◆ **Your goal**:
Your task is to copy the stretch of lines in the records below that begins with the line containing "Entrevistas (446, 1162)" and ends with the line containing "Política de Privacidade", exactly as written, with nothing added.

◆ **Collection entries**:

-- Opening Marker --

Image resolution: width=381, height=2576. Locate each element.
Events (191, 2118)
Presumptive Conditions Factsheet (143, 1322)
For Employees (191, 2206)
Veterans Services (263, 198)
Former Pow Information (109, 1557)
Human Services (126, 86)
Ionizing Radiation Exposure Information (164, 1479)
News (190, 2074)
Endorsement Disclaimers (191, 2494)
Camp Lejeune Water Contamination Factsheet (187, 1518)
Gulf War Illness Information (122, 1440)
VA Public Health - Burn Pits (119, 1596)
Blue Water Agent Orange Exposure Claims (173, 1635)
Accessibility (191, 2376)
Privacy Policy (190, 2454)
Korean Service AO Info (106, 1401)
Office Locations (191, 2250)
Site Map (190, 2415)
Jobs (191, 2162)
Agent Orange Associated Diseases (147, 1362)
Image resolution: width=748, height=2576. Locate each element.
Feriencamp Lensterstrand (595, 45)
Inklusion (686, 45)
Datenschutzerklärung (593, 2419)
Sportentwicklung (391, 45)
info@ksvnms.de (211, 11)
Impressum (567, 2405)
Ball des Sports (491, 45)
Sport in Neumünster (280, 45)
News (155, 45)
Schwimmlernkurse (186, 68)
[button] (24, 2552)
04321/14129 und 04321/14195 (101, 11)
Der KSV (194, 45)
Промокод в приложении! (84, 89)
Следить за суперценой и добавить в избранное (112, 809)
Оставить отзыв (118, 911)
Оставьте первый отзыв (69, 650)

-- Closing Marker --
-- Opening Marker --

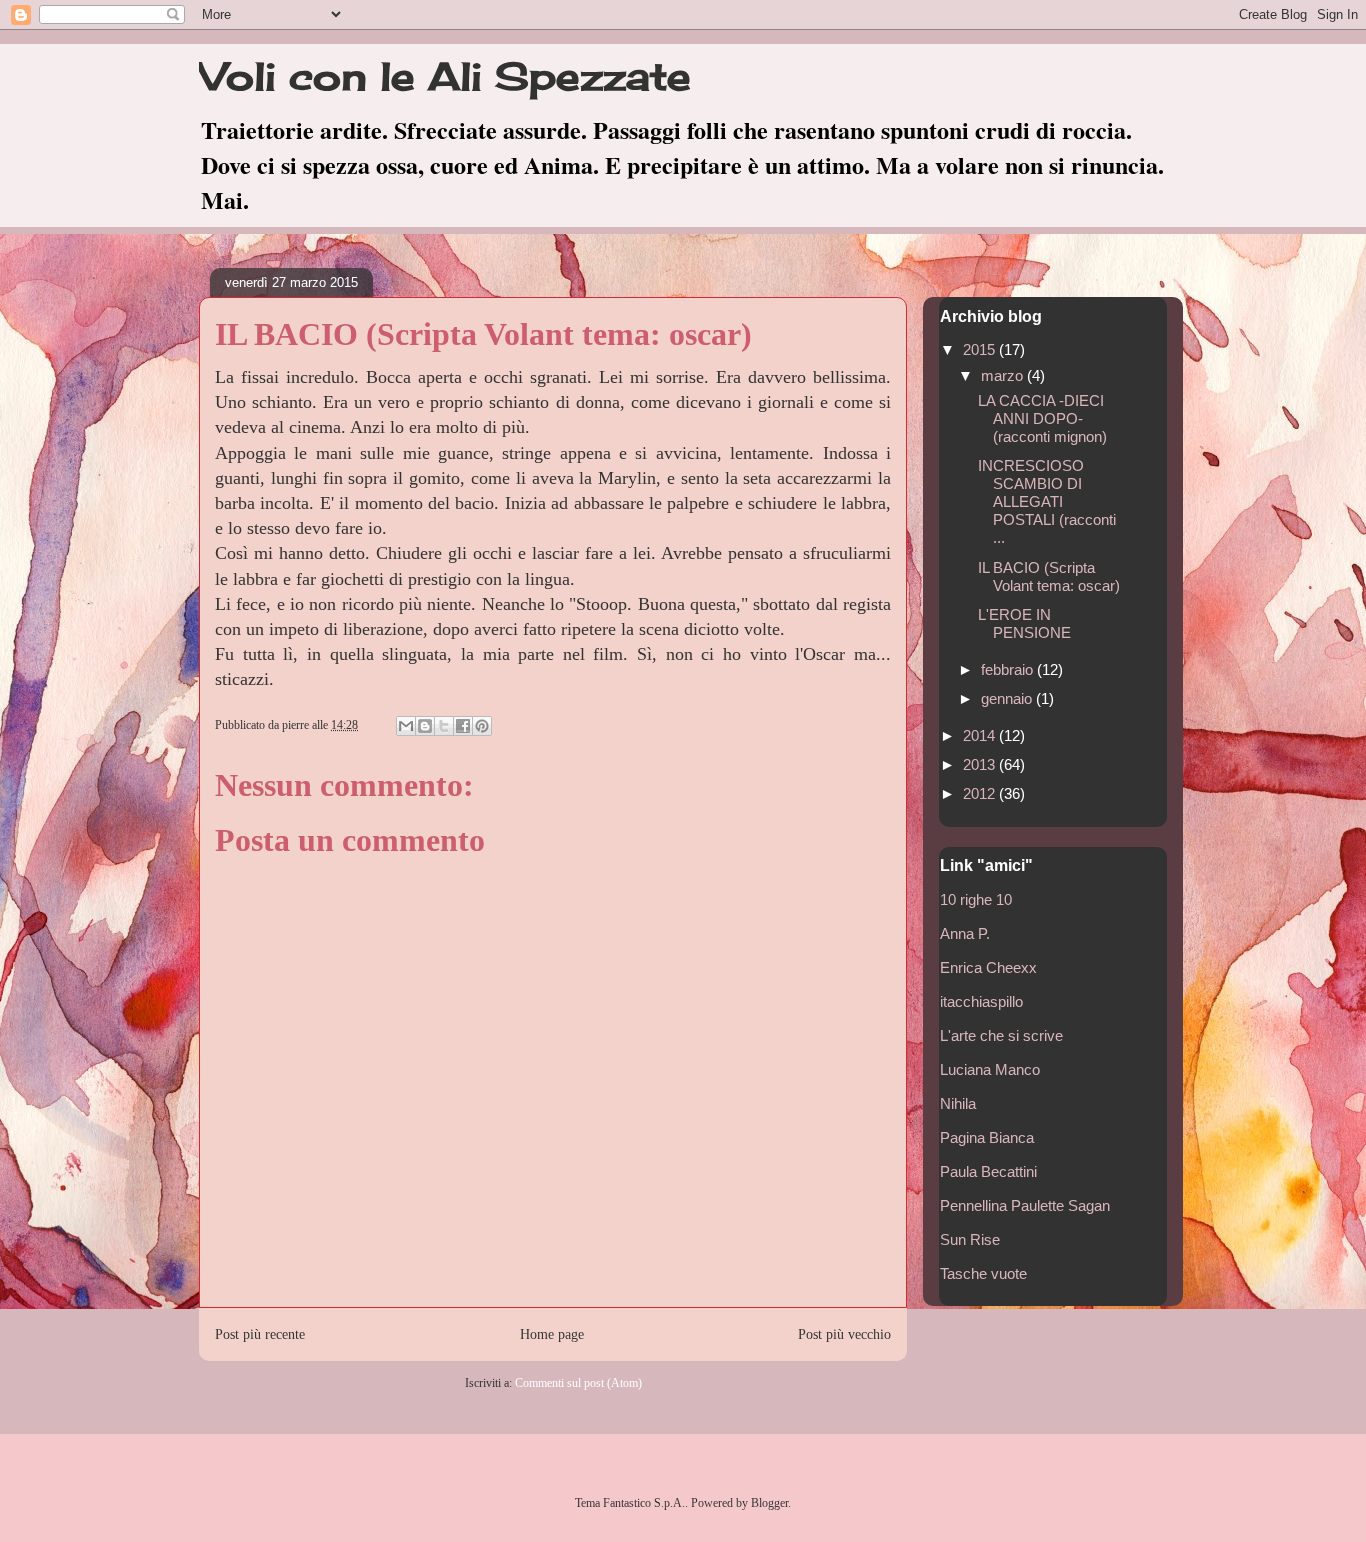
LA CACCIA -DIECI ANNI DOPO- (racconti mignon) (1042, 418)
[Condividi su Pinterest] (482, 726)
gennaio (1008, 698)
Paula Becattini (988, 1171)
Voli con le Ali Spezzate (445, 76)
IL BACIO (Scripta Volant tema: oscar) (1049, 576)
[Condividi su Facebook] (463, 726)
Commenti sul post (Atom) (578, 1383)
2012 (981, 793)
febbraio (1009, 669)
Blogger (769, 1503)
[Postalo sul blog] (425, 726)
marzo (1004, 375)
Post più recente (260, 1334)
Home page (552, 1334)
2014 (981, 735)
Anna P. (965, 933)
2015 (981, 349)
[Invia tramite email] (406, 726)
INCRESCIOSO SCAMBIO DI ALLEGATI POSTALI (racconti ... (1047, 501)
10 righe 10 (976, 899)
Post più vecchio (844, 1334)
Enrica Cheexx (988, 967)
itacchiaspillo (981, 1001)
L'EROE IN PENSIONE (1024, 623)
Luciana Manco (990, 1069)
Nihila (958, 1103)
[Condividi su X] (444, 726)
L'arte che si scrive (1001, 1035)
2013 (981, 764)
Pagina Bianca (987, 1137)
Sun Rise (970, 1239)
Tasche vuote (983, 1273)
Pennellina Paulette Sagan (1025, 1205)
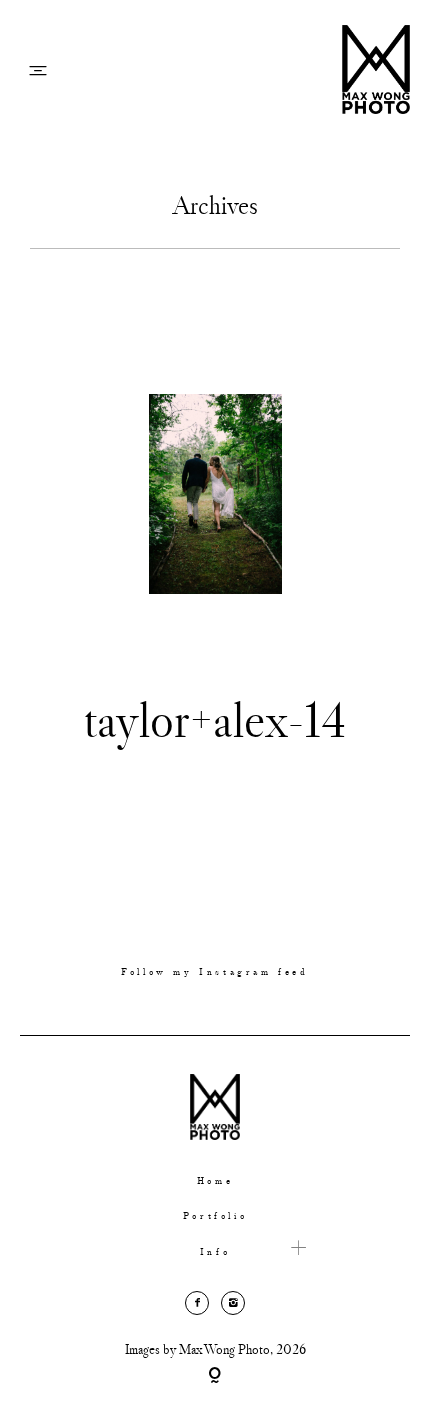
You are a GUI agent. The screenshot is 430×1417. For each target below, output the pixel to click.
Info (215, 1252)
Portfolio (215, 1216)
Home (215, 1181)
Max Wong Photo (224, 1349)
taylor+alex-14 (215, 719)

-- Closing Marker --
-- Opening Marker --

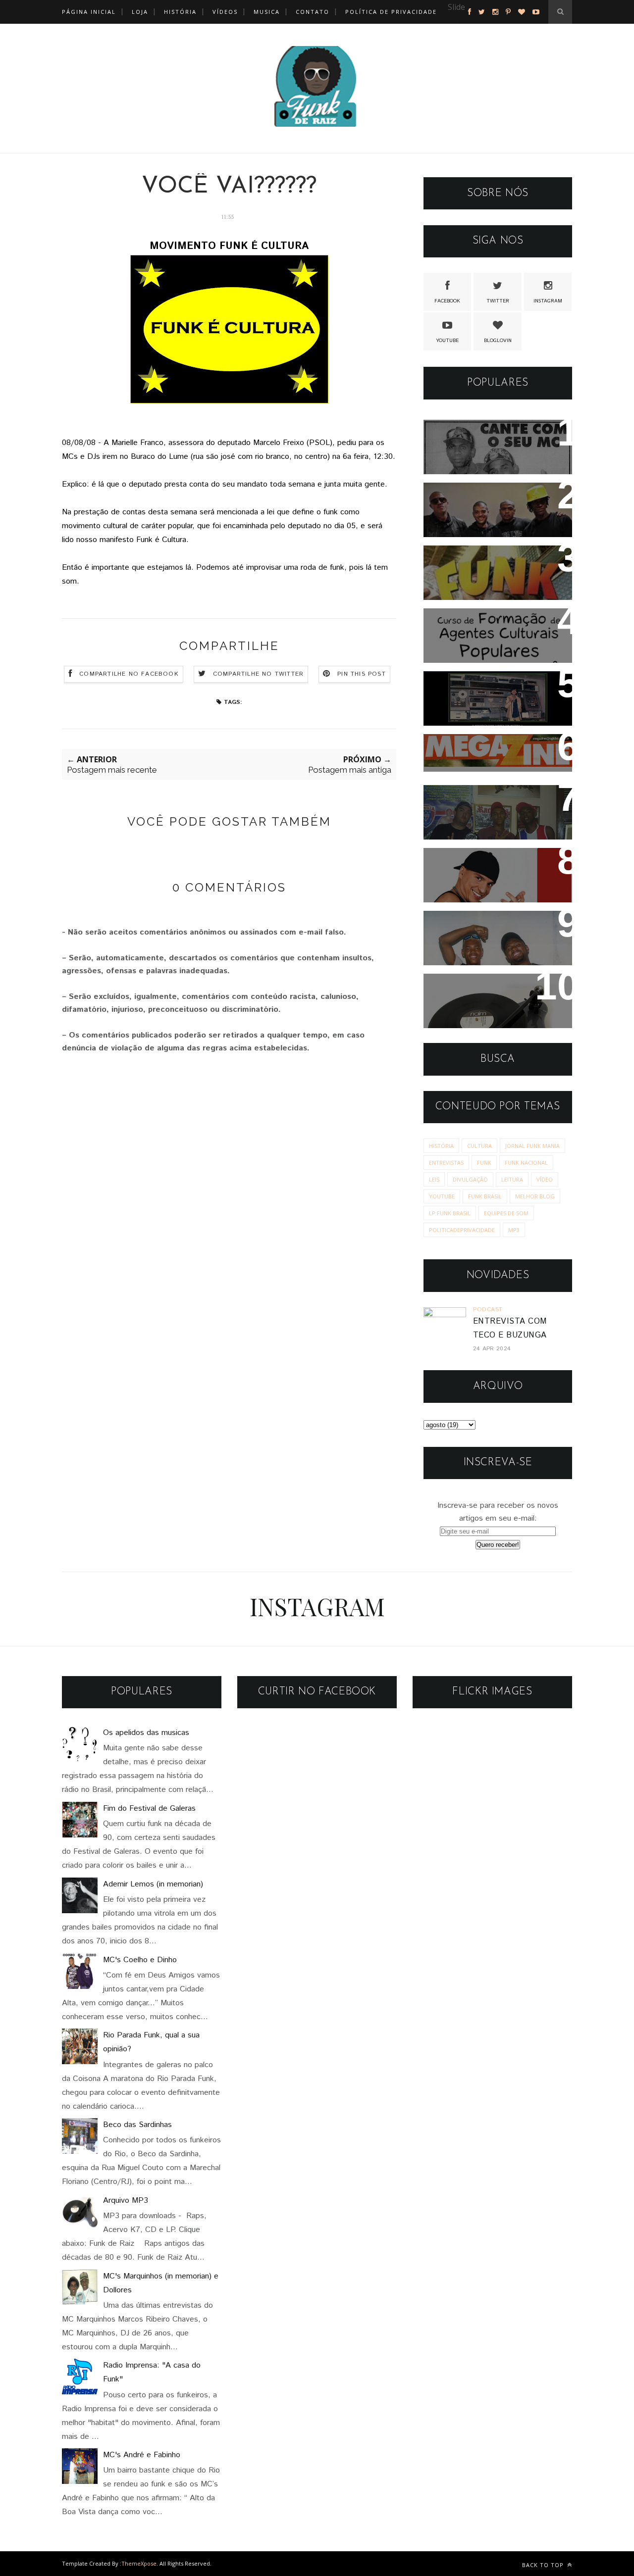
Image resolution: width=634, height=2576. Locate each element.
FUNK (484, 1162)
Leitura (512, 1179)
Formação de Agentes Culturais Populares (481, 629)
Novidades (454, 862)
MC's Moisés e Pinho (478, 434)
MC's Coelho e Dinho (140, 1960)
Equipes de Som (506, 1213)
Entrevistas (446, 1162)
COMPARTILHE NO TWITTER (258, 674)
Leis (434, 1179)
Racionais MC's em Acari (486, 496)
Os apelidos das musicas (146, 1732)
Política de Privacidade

-- Closing Marker --

◆ **Task output**:
Entrevistas (446, 1162)
COMPARTILHE NO TWITTER (258, 674)
Leis (434, 1179)
Racionais MC's em Acari (486, 496)
Os apelidos das musicas (146, 1732)
Política de Privacidade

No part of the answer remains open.